-------- Document text --------

Earlier this month, Arts Analytics published a provocation that asked: Why does arts policy still look at the sector from the supply side—from the stage—rather than from the seats? The post challenged entrenched habits in cultural policy, arguing that we need to pay closer attention to how people actually engage with culture—not just how it’s produced.
In response, we people weigh in. Below are a couple of the responses we received—each one engaging with the original question while offering new ways of thinking about cultural value, data, and public purpose.
Michael Rushton. Professor Emeritus, Author, The Moral Foundations of Public Funding for the Arts
When it comes to using public funds to support the arts, a question needs to be asked at the outset: Why? What is it about the market allocation of resources and distribution of outputs in the cultural sector that could use some improvement via public policy? This has to come first, and then we can ask: so, given the goal we want to achieve, what is the best means of getting there?
Normally, we look to subsidies when we think there is under-consumption and production. But is that what we have? Recorded arts – video, music, images, text – are widely available at extremely low prices to the consumer. As you note, we already have tons of consumer surplus. This is in itself a result of a market failure – in an internet world with digital recordings, it is really hard to guard one’s intellectual property, and so any provider of product is sharply constrained in what they can charge without consumers turning to other options. So, in that sphere there is loads of access, and any state subsidy would be superfluous – would we really need to subsidize Spotify subscriptions?
So, what about “live” arts – performances, and visual art on canvas or in marble? Again, we would need to ask what problem we are trying to solve. You are correct that if we thought there was less-than optimal consumption, we could subsidize, and we could subsidize either through grants to nonprofits (as we typically now do in North America) or through consumer vouchers (as with, for example, the youth cultural vouchers that were tried in some European countries recently). Now, while in teaching undergrad public finance we show students that when it comes to subsidies (or excise taxes) on a good, in terms of outcome and incidence it doesn’t matter which we choose regarding who “officially” gets the subsidy (if we want to put a ten cent subsidy per pint of blueberries, it doesn’t matter whether it is given to consumers or producers – prices will adjust the same way), in the arts it is a different sort of thing, because the subsidy isn’t per pint of arts. Consumer vouchers are more like an ordinary subsidy – they apply to purchases – but producer subsidies are not – they apply to the grant-writing prowess of the organization, in which audience numbers play some role but are not the whole story.

-------- Excerpted records --------

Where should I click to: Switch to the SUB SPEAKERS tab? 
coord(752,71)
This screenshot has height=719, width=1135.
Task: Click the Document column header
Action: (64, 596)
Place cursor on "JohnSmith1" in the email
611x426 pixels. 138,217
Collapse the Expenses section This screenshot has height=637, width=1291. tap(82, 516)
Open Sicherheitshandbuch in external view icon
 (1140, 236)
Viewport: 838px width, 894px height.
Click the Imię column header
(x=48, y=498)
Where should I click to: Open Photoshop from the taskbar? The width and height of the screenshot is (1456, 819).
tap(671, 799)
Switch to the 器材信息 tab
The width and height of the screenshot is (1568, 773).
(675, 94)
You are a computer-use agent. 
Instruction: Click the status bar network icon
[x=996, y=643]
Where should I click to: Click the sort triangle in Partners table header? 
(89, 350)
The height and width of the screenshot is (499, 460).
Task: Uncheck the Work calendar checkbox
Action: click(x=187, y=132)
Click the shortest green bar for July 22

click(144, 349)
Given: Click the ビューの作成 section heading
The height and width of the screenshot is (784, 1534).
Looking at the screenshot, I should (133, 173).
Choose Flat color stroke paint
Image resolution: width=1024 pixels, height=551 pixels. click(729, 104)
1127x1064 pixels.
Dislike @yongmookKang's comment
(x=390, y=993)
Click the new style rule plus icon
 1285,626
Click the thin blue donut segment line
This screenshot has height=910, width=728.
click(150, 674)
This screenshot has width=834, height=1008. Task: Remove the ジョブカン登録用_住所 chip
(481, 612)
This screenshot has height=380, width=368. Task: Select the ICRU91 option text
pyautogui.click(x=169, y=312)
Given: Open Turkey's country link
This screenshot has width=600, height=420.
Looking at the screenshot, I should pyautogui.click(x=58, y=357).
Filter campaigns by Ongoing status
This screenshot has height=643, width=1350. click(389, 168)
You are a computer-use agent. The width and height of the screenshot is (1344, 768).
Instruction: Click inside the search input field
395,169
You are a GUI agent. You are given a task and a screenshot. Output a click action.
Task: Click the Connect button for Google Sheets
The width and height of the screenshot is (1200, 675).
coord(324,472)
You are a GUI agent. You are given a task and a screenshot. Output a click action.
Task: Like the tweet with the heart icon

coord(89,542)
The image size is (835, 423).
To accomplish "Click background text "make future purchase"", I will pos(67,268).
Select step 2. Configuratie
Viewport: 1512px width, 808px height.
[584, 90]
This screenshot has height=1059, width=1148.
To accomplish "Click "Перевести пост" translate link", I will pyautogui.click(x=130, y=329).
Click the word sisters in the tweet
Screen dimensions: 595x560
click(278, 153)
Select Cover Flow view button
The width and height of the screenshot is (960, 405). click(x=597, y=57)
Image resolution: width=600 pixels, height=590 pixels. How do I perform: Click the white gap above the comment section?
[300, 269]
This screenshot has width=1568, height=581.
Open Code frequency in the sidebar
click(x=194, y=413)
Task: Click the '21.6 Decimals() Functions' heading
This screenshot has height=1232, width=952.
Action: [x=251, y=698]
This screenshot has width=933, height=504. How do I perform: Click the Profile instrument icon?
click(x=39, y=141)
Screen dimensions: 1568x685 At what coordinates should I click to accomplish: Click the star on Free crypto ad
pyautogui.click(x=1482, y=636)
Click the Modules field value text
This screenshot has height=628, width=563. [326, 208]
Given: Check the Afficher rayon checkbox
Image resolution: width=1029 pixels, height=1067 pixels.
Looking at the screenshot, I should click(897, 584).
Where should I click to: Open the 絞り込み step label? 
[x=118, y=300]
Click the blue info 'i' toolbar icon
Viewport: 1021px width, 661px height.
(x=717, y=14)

--------

■ Tasks
1. In the arts funding text, retype the passage starting with "Earlier this month, Arts" and going on through "how it’s produced.".
2. Answer these questions from the arts funding text:
(a) Which organization published the provocation about arts policy?
(b) What academic title is given for Michael Rushton?
(c) In the blueberry example, how large is the subsidy per pint?

■ Worked solutions
1.
Earlier this month, Arts Analytics published a provocation that asked: Why does arts policy still look at the sector from the supply side—from the stage—rather than from the seats? The post challenged entrenched habits in cultural policy, arguing that we need to pay closer attention to how people actually engage with culture—not just how it’s produced.

2.
(a) Arts Analytics
(b) Professor Emeritus
(c) Ten cents